Problem description >> Your job is to return every line in the data holding the string "agent".

Records shown >>

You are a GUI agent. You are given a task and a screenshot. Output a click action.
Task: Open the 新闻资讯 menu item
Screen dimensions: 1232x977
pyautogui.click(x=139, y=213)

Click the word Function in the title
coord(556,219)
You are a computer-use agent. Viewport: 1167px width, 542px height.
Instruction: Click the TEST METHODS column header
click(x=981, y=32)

--

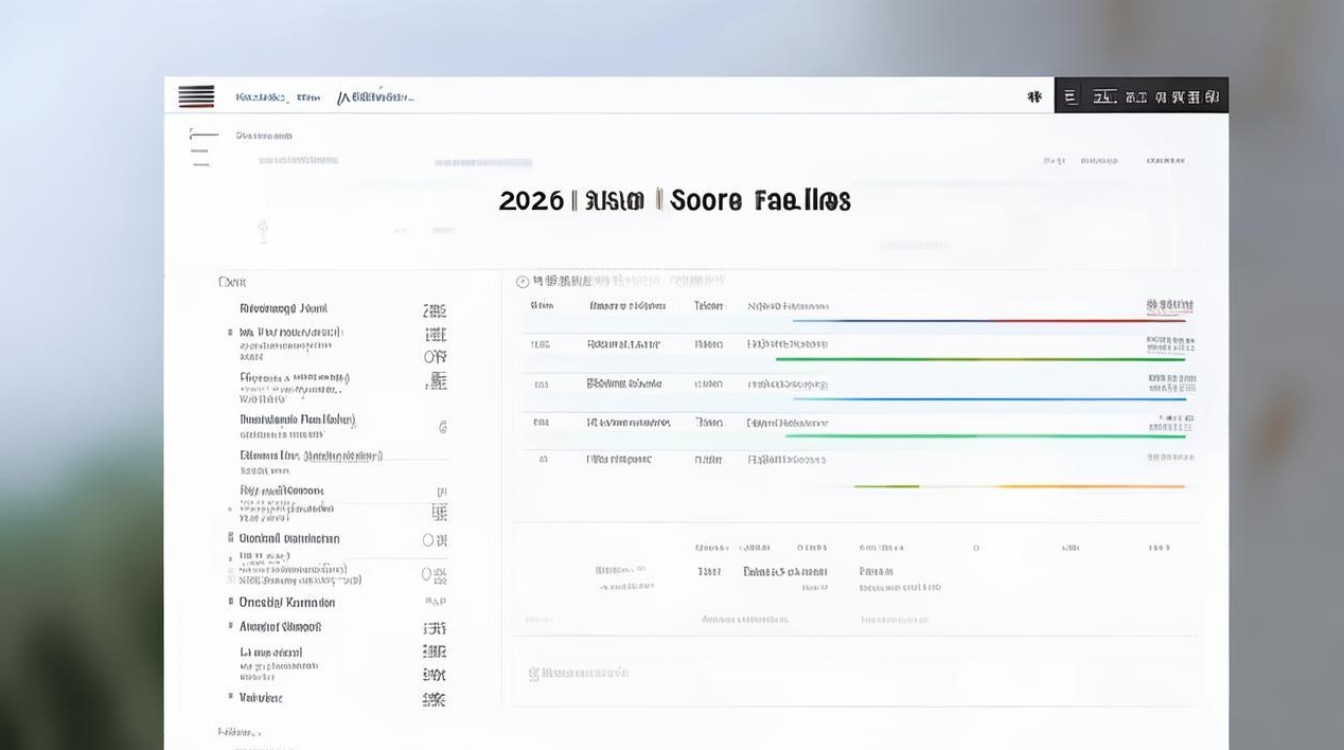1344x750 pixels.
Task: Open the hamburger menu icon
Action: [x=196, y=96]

Result of the exercise >>
You are a GUI agent. You are given a task and a screenshot. Output a click action.
You are a computer-use agent. Viewport: 1167px width, 542px height.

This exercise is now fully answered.